INSTRUCTIONS TO FOLLOW: Your reply should hold only the lines from the records below where "will" occurs.

[DATA TO PROCESS]

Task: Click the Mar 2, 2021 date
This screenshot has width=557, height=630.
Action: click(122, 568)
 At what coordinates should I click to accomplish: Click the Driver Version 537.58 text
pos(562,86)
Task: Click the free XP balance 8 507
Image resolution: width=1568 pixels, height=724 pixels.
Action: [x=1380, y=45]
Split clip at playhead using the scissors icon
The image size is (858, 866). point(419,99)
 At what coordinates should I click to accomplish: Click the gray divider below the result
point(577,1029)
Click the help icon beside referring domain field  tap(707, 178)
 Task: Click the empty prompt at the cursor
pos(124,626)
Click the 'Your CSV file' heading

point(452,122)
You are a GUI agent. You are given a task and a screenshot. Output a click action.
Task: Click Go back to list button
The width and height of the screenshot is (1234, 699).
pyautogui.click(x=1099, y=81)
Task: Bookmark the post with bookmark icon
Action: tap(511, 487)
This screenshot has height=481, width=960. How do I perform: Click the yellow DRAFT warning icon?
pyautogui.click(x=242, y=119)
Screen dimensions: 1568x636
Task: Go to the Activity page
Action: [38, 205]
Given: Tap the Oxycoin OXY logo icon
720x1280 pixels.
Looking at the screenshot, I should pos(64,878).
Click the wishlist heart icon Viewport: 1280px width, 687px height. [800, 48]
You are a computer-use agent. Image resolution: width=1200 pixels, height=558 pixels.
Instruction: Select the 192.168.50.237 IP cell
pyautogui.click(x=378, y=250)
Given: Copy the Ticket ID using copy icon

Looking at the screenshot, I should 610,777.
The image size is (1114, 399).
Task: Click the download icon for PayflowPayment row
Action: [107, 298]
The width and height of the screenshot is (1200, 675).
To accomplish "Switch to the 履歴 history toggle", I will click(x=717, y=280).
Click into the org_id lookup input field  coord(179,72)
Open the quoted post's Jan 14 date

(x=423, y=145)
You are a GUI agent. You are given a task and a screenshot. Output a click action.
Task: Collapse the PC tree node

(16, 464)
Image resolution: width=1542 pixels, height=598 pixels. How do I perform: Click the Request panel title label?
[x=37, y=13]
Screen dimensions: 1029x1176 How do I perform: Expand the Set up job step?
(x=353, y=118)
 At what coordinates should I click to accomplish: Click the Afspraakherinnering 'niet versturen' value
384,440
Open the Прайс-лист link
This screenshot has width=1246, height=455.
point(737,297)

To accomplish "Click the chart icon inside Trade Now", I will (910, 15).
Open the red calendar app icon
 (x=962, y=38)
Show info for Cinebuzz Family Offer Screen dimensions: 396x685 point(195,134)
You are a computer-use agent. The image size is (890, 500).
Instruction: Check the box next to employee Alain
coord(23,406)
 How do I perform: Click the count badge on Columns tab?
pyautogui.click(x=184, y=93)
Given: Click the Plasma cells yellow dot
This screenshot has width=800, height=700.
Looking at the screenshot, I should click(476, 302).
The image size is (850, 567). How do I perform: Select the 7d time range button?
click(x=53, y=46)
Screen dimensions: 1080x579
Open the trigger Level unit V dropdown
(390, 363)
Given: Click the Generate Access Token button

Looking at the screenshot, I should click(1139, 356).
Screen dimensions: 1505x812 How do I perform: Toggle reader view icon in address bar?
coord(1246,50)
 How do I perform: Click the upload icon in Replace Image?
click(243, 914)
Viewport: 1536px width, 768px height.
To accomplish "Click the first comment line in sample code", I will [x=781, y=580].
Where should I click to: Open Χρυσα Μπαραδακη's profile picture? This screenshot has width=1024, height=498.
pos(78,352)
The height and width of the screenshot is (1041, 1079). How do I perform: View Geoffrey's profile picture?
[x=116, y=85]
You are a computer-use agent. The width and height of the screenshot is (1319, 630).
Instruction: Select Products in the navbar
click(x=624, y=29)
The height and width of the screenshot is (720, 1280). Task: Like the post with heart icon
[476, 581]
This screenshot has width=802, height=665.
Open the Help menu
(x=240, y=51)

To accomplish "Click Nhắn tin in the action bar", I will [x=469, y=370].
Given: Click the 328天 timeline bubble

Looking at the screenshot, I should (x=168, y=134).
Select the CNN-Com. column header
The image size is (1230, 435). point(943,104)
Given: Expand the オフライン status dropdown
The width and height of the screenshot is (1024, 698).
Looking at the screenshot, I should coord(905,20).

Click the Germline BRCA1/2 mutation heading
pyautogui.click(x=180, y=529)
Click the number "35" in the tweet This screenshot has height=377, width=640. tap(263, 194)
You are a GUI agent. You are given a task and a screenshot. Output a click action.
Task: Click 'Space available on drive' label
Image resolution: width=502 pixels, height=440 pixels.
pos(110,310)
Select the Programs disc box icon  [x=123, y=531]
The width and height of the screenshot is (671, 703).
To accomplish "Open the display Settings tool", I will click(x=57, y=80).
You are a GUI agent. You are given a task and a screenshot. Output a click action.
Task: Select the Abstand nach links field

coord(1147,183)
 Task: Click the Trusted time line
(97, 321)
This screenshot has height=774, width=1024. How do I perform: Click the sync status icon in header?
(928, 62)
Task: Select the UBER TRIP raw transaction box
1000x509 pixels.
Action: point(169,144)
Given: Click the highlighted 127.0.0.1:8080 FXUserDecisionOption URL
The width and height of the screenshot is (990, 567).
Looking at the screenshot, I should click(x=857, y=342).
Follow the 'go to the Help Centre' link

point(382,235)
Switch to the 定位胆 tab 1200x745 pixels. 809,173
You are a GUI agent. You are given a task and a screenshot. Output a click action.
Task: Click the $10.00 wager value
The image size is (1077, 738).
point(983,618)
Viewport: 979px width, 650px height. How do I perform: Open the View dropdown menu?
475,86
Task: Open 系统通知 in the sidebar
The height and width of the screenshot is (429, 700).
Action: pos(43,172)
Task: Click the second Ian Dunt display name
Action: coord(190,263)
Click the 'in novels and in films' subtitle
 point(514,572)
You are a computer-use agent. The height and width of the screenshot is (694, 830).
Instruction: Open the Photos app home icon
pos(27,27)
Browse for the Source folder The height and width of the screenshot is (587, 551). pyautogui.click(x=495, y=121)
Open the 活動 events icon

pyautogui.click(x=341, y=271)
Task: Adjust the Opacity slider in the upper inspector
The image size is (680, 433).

[/DATA TO PROCESS]

REPLY TO THE EXERCISE:
To accomplish "Switch to the 履歴 history toggle", I will click(x=717, y=280).
To accomplish "Click the chart icon inside Trade Now", I will (910, 15).
To accomplish "Click the first comment line in sample code", I will [x=781, y=580].
To accomplish "Click Nhắn tin in the action bar", I will [x=469, y=370].
To accomplish "Open the display Settings tool", I will click(x=57, y=80).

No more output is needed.